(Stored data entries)
BEGIN

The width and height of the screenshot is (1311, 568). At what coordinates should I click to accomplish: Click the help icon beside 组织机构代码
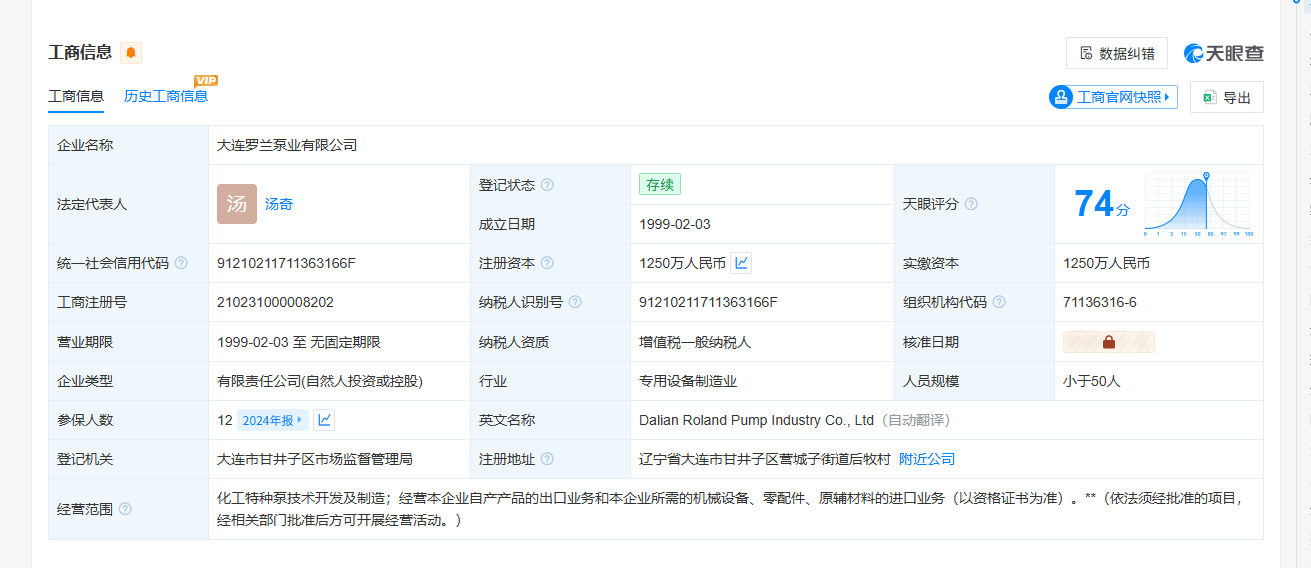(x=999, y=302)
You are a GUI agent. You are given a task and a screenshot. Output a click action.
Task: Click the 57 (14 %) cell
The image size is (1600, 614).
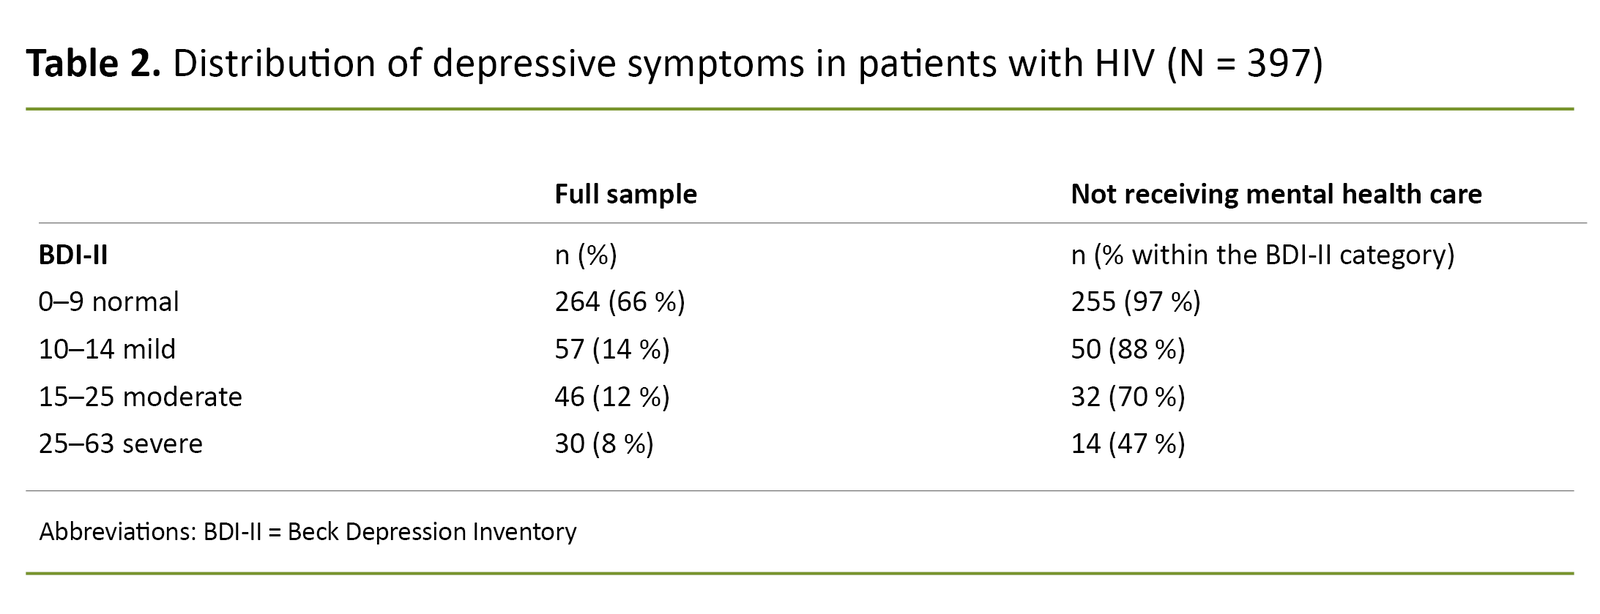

END

» **INSTRUCTIONS TO FOLLOW**:
Copy each entry exactly as written. Pictures do not belong in the copy.

» **TASK ANSWER**:
The width and height of the screenshot is (1311, 568). At what coordinates should I click to accomplish: Click the help icon beside 组织机构代码
(x=999, y=302)
You are a GUI agent. You are given a task and a screenshot. Output a click action.
Task: Click the 57 (14 %) cell
The image size is (1600, 614).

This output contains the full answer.